- **Tugas Singkat 1**
Kembalikan bagian kutipan teks di bawah ini dari "Di buku cerita" sampai "dengan kekerasan ekologis?", termasuk kedua ujungnya, tanpa mengubah satu kata pun.

======== Kutipan Teks

Mubadalah.id – Leda adalah seorang anak perempuan dengan kaki besi. Ia tinggal di sebuah desa yang dulu hijau, penuh pepohonan, penuh suara burung, dan tanah yang ramah bagi anak-anak untuk berlarian. Kini desa itu berubah wajah. Hamparan pohon sawit berdiri seragam.
Tidak ada lagi ruang bermain, tidak ada lagi pohon untuk berteduh, dan tidak ada lagi cerita tentang buah liar yang jatuh saat musim panen. Dari semua pohon yang pernah hidup di sana, hanya satu yang tersisa. Pohon itulah yang kemudian anak-anak kenali sebagai pohon terakhir.
Leda sering duduk di bawah pohon terakhir. Suatu hari, ia mendengar kabar bahwa pohon itu juga akan ditebang. Alasannya terdengar biasa saja: perluasan kebun sawit, kebutuhan ekonomi, izin yang sudah turun. Semua terdengar sah, legal, dan rasional. Namun bagi Leda, kabar itu terdengar seperti kehilangan terakhir.
Di buku cerita anak Pohon Terakhir Leda yang diterbitkan oleh Penerbit Semut Api pada tahun 2025, kisah ini tidak berhenti pada kesedihan. Cerita justru bergerak pada pertanyaan yang jarang kita ajukan kepada anak-anak. Apa yang bisa seorang anak perempuan disabilitas lakukan ketika berhadapan dengan kekerasan ekologis?

================

- **Tugas Singkat 2**
Ubah "document" menjadi "folder" dalam entri di antara baris yang memuat "Where should I" dan baris yang memuat "point(476,390)", termasuk kedua baris itu. Tuliskan hanya baris-baris tersebut dengan bagian lain tetap sama, dan jangan sertakan gambarnya.

======== Data Entri

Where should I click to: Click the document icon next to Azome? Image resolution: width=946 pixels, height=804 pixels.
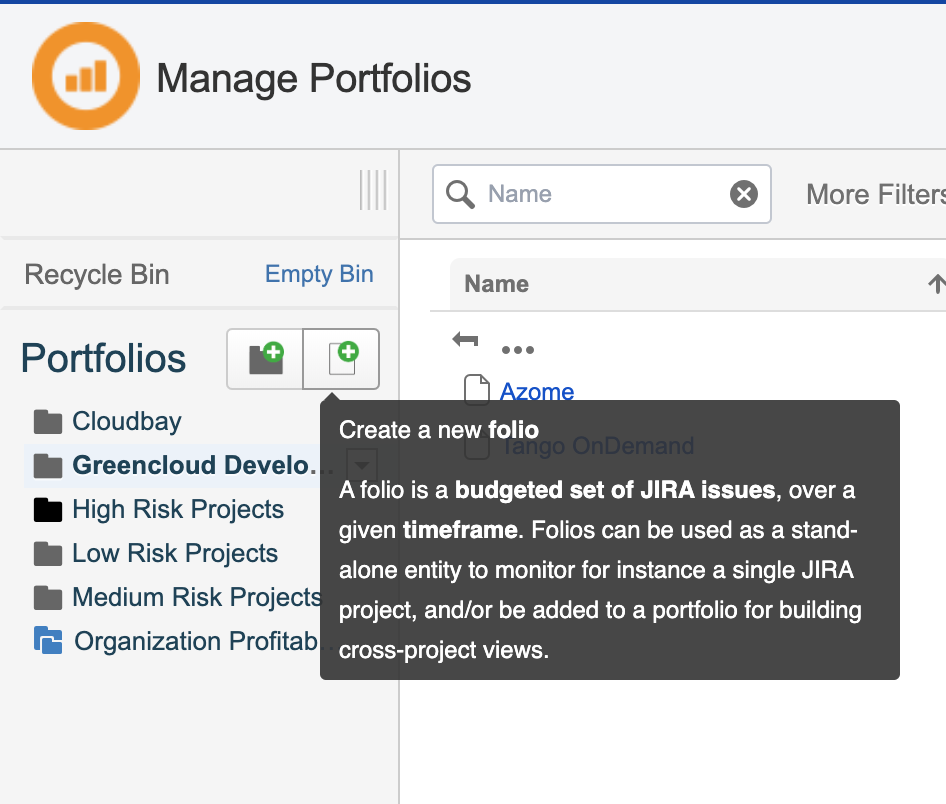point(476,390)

================
======== Data Entri

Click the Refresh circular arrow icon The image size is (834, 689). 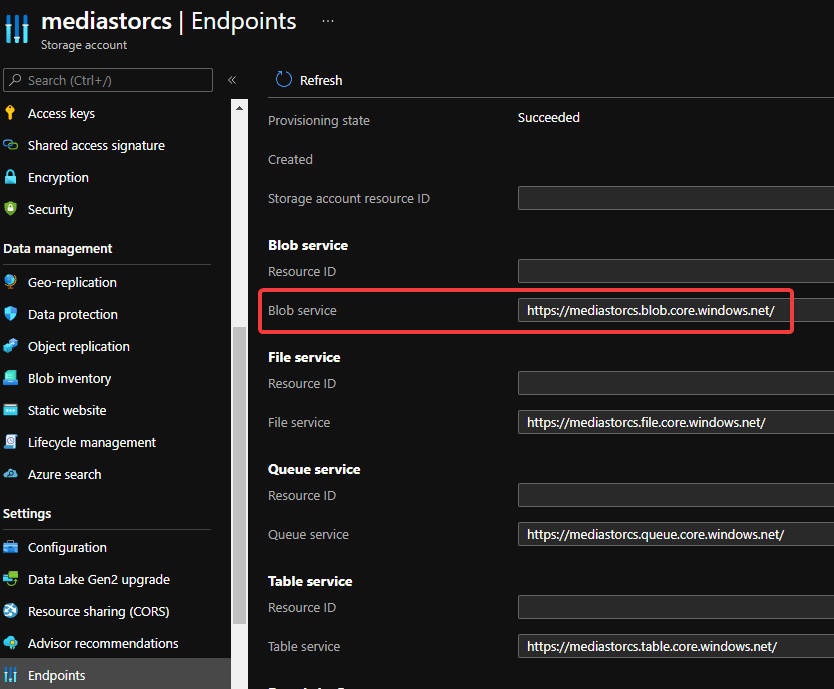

================
======== Data Entri

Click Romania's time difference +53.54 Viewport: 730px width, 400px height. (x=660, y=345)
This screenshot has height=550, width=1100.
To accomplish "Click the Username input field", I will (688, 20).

================

- **Jawaban Lengkap 1**
Di buku cerita anak Pohon Terakhir Leda yang diterbitkan oleh Penerbit Semut Api pada tahun 2025, kisah ini tidak berhenti pada kesedihan. Cerita justru bergerak pada pertanyaan yang jarang kita ajukan kepada anak-anak. Apa yang bisa seorang anak perempuan disabilitas lakukan ketika berhadapan dengan kekerasan ekologis?

- **Jawaban Lengkap 2**
Where should I click to: Click the folder icon next to Azome? Image resolution: width=946 pixels, height=804 pixels.
point(476,390)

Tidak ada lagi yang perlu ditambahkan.